Why Section 18C can’t cut it in the High Court, by Gary Johns.
Section 18C of the Racial Discrimination Act would not survive a High Court challenge. This is the confronting, comforting and annoying conclusion of a study by legal academics from Murdoch University.
Confronting because I cannot recall another academic lawyer make the case. Perhaps they felt it was better to roll with the victim crowd. Comforting to know there is a remedy to idiocy. Annoying that not only has no one taken it to court, but also that relying on the court’s interpretation is risky. The court may entrench idiocy.
The authors of No Offence Intended: Why 18C is Wrong are unlikely to receive any invitations to a grievance industry soiree. They are quite firm in their conclusion that section 18C is wrong. It is wrong in law, which is to say it is not constitutional, and it is contrary to Australia’s common law traditions and liberal democracy.
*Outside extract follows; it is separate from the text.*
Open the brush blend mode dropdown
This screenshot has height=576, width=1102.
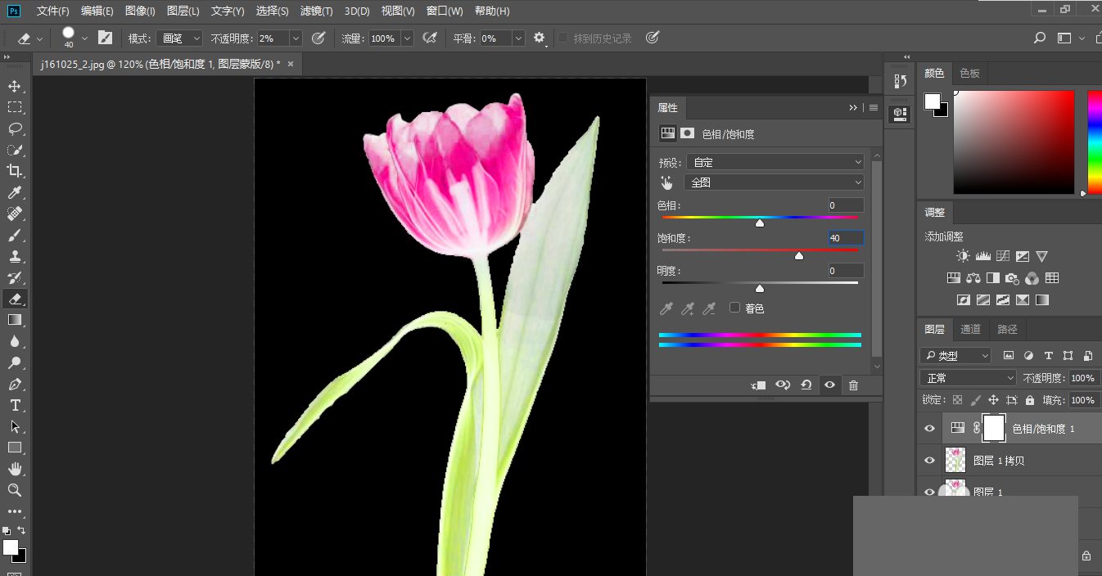coord(178,38)
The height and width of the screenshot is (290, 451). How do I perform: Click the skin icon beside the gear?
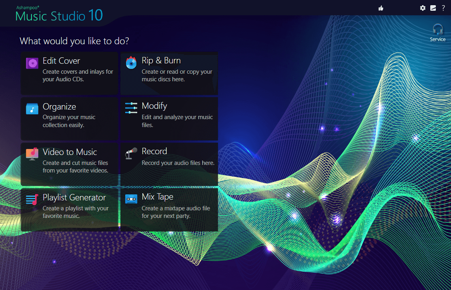coord(433,8)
18C overreaches and is unbalanced:
[18C’s] prohibition of offensive, insulting and humiliating acts “greatly overreaches” the obligations under the [UN’s International Convention on the Elimination of All Forms of Racial Discrimination], and fails to balance freedom of expression, which is expressly guaranteed under the convention. …
18C is anti-democratic to boot:
Section 18C is not compatible with representative and responsible government because Australians who under the Constitution are “the people in which sovereignty ultimately resides and from whom Australian parliaments derive their authority, must be able to fully, frankly and robustly discuss controversial government and political matters, including those involving race, colour, ethnicity or nationality. Such discussion may involve employing language that some (or even most) find offensive, insulting or even humiliating.”
We all know what group this was really about:
Those seven (not so) Liberal members from Sydney who, fearing “ethnic” voters, pressed Tony Abbott to break his promise on 18C should hang their heads in shame.